Friday, June 27, 2008

Still Burning

Tahoe In Flames - Update

This week is the anniversary of the 2007 Angora Wildfire in Tahoe and I will be posting the series of first-hand articles I published during the Angora fire.

26 June 2007 - Angora Fire - South Lake Tahoe, CA.

First to all my friends and connections, I am safe and doing fine, though the loft is a bit stuffy after being all closed up for most of three days.

Outside, the air has been relatively still the past day and a half, the strong winds during the weekend and the early morning darkness of Monday morning have dwindled to the lightest of breezes. The lack of wind is both a blessing and a bane. Without the winds that typically rush down the canyons from the top of the Sierras, the Tahoe Basin is filled with thick clouds of smoke. At times Monday the smoke obscured visibility to the point that the aerial assault on the wildfires had to be curtailed for a while. The enormous fire created its own micro weather pattern causing a phenomenon like the backdraft experienced in a building fire but on a slower moving and much larger scale.

Monday afternoon without a fresh breeze feeding the blaze, the suction caused by the fire's consumption of oxygen from the surrounding air drew in a reversed breeze from the lake. While this breeze does fuel the flames, it had two beneficial qualities that aid in containing the forest fire. The backdraft breeze was very cool since it come from off the frigid waters of Lake Tahoe and helps cool the fire and the area around it. A cooler fire burns slower than a hot one. The backdraft also helped to stall the fire in its burn path allowing the fire crews more time to create a firebreaks at the head of the fire and contain the fire on its flanks. The reverse breeze also helped clear the air around the wildfire enough that the helicopter bucket brigade and slurry bombers could safely resume the aerial attack.

There are a dozen helicopters and about the same number of slurry bombers spreading fire suppressant slurries and retardants on the blaze and across the front of the burn path. California's Lt. Governor John Garamendi has declared a state of emergency for the Tahoe area. Along with the aerial teams, the on-ground fire crews have swelled to 750 firefighters from several jurisdictions and other states. Tahoe is shared by California and Nevada, and Nevada's Governor Jim Gibbons has sent crews and equipment from Nevada and has pledged other assistance and aid to the state's neighbors.

Thankfully I am again reporting no serious injuries nor any deaths related to the Angora Wildfire. As of the time of writing, the fire has grown to almost 3000 acres or about 5 square miles (13 sq km). The El Dorado County Sheriff's Office is reporting the fire as 40% contained this morning. The bad news is over 1200 people have lost their homes. 180 homes are currently listed as totally destroyed by the blaze and an additional 50 residences have significant fire damage. Public utilities in the area have been destroyed or shut down.
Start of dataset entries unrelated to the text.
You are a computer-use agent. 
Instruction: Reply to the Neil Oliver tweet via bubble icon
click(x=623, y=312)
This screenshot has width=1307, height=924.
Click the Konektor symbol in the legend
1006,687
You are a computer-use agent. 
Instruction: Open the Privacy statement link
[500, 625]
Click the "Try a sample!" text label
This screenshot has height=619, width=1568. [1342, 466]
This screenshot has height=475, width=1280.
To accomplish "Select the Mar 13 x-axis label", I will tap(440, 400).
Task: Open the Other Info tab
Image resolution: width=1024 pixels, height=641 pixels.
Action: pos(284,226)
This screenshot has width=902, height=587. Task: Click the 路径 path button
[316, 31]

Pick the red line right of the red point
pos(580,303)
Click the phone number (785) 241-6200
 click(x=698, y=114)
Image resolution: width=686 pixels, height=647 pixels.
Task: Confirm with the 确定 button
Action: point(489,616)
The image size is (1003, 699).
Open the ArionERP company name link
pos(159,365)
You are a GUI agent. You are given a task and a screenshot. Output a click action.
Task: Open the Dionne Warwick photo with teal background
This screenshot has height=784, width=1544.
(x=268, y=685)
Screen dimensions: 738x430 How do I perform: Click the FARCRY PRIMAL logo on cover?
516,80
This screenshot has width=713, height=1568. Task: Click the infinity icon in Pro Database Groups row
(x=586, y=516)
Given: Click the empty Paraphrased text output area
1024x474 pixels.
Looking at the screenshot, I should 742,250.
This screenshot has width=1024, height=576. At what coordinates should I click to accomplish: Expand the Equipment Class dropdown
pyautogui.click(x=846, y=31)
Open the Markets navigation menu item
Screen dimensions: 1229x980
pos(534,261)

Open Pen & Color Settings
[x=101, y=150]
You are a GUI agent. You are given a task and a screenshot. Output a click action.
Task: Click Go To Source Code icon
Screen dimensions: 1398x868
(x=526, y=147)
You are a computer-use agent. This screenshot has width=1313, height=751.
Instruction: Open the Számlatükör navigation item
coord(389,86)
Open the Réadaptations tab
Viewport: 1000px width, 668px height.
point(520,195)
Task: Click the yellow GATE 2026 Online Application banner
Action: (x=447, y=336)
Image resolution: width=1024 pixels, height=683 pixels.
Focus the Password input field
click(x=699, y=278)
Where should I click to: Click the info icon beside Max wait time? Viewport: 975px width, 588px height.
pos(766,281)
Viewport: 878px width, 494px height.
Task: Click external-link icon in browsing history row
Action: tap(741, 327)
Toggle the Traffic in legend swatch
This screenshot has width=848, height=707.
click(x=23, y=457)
Electric and phone lines are downed. Areas with natural gas have had service shut down. Many homes do not have natural gas but instead LP gas. The exploding propane tanks have made for spectacular footage for the film crews allowed into the fire, but also have added fuel to the blaze and sent dangerous shrapnel flying through the air. Many other homes in the immediate area have extensive smoke and/or water damage. There are many seasonal/vacation residences around the Tahoe Basin that are not fully occupied year-round, and whose owners may not know yet of the damage to their properties. The Sheriff's Office is allowing a few residents of some neighborhoods where the fire has passed, to come into the area to survey the damage to their property. Local roads in and around the wildfire are closed to all traffic. US-50 is again open to traffic in both directions, Hwy 89 - Emerald Bay Road is still closed to most traffic. Several campgrounds in the southern area of the Tahoe Basin are closed at this time.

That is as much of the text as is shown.